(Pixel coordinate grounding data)
%%
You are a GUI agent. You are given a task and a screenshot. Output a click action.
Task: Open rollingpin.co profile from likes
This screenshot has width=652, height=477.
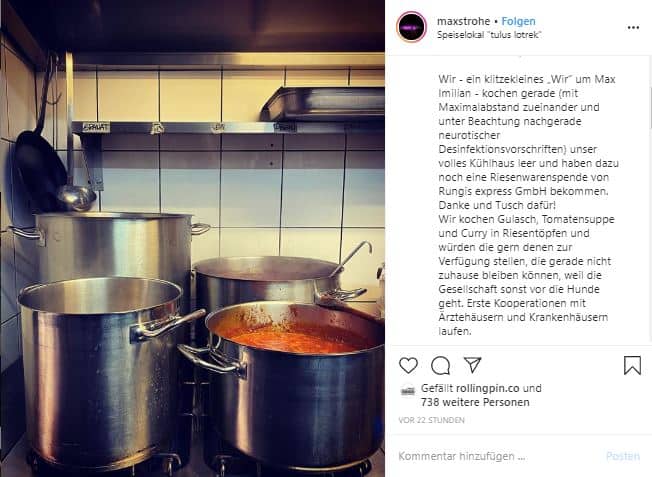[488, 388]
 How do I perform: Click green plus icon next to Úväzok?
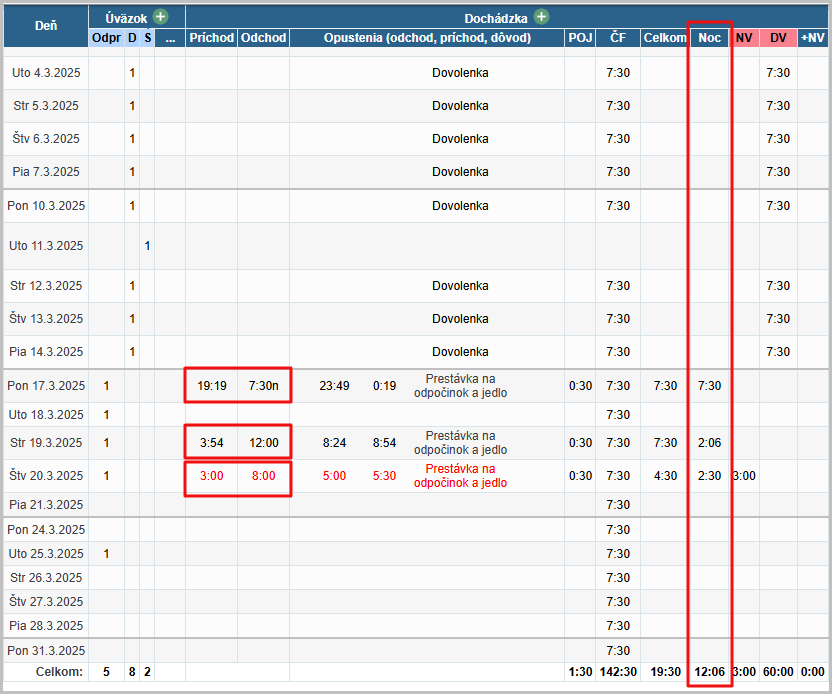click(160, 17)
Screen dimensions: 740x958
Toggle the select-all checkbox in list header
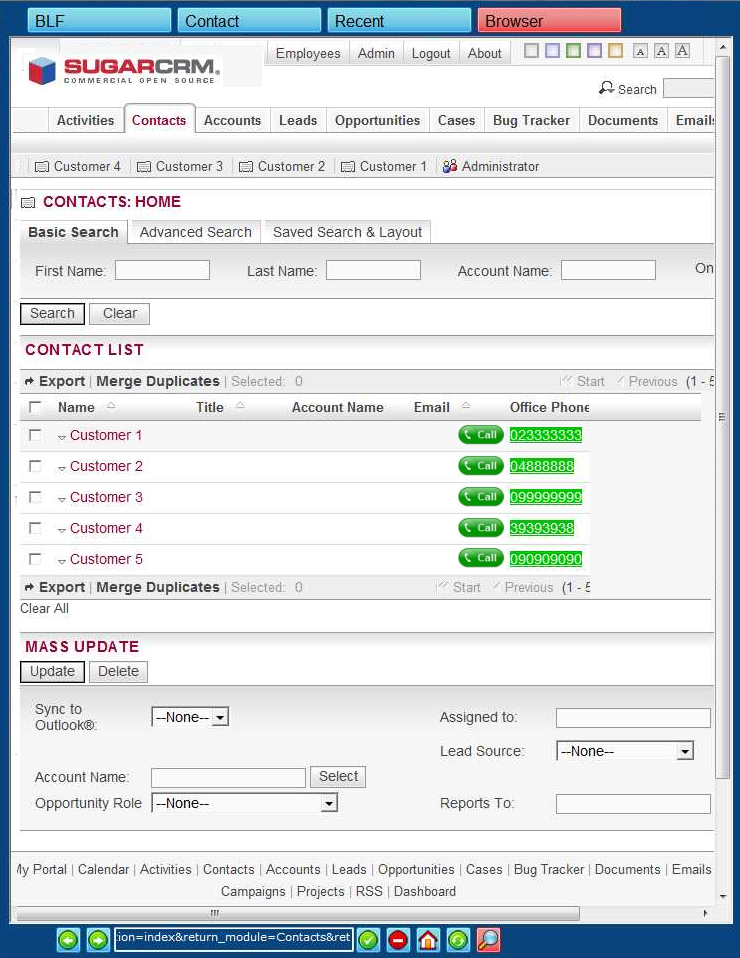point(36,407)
%%
Every record must be copied exactly, with images dropped from the result.

- **FINISHED TASK**
You are a GUI agent. You are given a task and a screenshot. Output a click action.
Task: Open rollingpin.co profile from likes
This screenshot has width=652, height=477.
[488, 388]
 How do I perform: Click green plus icon next to Úväzok?
click(160, 17)
Screen dimensions: 740x958
Toggle the select-all checkbox in list header
point(36,407)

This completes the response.